• Set problem: Reproduce the listing below verbatim, everything from its first line down to the line containing "Decrease size is", with both of those lines included.

• Exercise material:
>>>

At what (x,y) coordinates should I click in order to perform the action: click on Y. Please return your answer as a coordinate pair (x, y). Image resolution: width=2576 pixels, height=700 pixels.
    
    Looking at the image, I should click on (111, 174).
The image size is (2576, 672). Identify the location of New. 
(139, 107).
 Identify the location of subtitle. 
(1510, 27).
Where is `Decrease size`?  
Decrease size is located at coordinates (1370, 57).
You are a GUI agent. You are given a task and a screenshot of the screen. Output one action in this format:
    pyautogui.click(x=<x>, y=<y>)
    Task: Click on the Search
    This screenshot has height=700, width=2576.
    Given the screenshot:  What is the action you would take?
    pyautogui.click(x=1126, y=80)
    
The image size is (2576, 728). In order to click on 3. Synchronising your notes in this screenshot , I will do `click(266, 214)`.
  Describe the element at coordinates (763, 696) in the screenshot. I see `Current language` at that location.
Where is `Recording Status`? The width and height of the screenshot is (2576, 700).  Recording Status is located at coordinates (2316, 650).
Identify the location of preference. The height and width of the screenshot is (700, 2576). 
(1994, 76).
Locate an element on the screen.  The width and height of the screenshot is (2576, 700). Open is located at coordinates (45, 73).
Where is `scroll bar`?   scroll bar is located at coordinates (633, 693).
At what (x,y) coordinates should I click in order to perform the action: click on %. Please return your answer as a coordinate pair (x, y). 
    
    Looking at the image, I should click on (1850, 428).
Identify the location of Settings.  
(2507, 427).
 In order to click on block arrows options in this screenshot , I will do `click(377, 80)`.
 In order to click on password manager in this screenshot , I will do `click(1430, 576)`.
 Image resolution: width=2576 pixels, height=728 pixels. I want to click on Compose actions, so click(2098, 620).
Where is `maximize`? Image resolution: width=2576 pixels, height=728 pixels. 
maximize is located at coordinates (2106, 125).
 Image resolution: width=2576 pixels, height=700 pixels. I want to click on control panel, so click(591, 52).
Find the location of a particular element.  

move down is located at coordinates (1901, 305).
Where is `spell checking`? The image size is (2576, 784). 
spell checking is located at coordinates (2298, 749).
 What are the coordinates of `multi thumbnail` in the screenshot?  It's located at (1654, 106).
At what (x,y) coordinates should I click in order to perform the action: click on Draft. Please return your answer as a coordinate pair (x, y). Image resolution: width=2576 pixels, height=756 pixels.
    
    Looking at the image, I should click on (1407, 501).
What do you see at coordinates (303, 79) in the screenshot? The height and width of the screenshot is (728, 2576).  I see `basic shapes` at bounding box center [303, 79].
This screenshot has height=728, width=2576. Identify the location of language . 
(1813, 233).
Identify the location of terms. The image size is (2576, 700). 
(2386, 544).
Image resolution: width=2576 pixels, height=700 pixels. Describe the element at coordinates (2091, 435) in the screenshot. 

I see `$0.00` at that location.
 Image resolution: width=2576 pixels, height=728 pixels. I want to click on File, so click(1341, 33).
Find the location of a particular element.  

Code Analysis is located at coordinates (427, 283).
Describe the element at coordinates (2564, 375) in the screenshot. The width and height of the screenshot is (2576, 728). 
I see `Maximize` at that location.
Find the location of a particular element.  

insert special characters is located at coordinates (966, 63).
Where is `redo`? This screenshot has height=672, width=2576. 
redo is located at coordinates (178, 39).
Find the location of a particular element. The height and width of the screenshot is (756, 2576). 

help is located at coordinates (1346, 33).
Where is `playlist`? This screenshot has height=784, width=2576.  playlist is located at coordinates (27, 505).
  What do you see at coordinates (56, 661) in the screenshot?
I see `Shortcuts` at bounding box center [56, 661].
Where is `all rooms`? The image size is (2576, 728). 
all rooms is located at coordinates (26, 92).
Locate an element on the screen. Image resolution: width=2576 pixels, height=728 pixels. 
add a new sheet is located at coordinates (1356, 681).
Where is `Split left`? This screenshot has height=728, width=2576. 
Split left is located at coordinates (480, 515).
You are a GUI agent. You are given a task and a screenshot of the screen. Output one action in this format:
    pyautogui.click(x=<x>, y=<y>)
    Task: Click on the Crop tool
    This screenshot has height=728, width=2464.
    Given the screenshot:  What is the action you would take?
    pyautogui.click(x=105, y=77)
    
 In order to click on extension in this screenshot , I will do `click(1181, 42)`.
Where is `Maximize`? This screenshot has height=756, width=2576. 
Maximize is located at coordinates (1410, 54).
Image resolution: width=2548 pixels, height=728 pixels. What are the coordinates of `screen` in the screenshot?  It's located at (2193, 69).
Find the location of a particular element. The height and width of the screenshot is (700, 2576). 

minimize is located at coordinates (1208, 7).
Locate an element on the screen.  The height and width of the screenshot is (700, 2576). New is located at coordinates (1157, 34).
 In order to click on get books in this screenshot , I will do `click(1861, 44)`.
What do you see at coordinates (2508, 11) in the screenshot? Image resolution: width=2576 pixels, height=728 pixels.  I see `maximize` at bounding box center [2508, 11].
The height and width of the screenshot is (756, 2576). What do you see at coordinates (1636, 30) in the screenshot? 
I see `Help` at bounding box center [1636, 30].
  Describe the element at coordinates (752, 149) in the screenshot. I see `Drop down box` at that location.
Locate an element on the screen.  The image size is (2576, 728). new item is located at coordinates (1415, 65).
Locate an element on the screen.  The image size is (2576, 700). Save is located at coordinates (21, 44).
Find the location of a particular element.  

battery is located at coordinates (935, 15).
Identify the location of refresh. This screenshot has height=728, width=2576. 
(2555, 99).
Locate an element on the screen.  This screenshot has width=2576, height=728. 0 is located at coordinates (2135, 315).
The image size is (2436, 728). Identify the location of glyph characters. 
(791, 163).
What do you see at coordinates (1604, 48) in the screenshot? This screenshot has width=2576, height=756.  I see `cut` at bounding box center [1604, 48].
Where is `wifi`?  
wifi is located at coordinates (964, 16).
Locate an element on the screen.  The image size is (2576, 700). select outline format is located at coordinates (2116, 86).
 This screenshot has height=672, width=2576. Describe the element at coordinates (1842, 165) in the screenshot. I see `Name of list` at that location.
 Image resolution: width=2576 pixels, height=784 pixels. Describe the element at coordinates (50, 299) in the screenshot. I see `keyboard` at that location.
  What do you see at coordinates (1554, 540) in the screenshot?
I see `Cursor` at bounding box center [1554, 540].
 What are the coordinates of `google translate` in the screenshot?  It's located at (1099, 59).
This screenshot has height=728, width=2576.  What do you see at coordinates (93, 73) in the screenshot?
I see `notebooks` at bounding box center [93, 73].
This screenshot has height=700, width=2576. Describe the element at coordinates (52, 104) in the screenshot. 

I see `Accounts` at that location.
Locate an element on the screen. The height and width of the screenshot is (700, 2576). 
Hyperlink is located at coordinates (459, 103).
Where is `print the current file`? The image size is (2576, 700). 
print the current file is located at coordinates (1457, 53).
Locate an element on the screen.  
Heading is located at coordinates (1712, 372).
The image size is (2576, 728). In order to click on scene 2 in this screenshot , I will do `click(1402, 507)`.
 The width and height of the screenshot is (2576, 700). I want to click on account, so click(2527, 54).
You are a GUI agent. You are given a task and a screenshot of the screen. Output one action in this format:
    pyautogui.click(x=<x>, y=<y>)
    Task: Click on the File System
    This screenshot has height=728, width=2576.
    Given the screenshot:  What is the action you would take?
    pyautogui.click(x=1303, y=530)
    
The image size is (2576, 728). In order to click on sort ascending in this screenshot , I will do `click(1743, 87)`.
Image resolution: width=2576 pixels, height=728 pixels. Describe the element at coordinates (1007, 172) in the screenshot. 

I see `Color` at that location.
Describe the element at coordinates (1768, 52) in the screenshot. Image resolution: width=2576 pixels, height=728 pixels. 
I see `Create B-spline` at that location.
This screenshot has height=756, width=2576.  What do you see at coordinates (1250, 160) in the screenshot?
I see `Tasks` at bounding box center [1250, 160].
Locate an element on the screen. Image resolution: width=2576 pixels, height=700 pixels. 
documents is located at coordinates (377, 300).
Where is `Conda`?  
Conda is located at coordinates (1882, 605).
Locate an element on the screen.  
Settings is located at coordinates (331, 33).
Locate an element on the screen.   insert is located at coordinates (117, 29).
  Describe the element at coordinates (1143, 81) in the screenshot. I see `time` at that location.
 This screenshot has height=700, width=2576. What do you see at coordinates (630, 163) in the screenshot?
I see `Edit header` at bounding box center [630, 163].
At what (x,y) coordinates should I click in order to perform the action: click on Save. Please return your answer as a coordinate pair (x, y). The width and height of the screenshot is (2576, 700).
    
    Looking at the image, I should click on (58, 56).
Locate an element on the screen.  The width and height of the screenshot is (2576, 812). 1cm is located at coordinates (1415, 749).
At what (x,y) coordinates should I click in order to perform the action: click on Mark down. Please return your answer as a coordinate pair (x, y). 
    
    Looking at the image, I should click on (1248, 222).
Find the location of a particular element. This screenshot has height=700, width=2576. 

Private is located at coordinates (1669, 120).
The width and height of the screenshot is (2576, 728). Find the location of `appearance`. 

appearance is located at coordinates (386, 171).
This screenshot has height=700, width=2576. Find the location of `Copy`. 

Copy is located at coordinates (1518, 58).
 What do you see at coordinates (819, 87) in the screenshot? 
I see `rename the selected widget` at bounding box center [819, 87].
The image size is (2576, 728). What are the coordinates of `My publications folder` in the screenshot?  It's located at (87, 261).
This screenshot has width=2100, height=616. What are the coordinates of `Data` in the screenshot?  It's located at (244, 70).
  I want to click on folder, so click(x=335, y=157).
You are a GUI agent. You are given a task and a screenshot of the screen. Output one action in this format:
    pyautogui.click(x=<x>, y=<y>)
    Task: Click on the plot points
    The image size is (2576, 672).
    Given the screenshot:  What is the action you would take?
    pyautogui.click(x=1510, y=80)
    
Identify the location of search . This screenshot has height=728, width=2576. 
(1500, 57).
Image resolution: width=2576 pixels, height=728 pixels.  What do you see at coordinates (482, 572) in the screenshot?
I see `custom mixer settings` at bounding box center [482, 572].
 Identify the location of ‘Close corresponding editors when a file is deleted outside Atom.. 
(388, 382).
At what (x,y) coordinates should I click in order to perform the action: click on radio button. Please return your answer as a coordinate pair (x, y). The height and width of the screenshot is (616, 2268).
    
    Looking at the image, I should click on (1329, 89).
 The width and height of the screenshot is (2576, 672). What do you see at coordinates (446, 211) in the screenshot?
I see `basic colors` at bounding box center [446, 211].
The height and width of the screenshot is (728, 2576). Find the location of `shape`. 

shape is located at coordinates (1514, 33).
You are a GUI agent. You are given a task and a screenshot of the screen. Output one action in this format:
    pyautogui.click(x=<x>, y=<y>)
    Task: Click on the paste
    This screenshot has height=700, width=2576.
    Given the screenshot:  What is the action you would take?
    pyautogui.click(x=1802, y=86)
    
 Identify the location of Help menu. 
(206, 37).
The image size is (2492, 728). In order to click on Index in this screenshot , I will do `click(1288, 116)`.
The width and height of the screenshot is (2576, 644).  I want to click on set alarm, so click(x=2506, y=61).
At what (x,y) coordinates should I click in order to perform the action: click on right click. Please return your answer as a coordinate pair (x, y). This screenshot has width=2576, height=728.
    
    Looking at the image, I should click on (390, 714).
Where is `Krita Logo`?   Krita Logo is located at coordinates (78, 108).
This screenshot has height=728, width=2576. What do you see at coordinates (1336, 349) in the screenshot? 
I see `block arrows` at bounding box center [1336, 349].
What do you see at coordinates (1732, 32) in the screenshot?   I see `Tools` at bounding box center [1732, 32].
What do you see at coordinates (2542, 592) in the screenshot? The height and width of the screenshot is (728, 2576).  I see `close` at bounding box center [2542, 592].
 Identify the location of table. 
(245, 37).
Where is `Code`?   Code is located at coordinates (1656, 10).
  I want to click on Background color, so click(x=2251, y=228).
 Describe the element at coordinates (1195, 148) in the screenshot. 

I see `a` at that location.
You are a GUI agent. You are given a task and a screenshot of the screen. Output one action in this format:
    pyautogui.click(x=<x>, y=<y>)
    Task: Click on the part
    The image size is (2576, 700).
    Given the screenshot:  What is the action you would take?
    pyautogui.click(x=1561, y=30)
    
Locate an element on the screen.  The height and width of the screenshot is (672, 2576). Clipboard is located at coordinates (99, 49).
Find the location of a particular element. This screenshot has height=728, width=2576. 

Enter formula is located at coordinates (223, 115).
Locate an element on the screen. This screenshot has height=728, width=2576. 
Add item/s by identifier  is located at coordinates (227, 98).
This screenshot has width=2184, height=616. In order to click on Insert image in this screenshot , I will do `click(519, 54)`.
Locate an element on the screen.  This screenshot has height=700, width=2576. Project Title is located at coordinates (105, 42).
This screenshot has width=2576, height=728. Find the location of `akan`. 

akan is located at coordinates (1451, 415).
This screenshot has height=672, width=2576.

<<<

• Result of this exercise:
At what (x,y) coordinates should I click in order to perform the action: click on Y. Please return your answer as a coordinate pair (x, y). Image resolution: width=2576 pixels, height=700 pixels.
    
    Looking at the image, I should click on (111, 174).
The image size is (2576, 672). Identify the location of New. 
(139, 107).
 Identify the location of subtitle. 
(1510, 27).
Where is `Decrease size`?  
Decrease size is located at coordinates (1370, 57).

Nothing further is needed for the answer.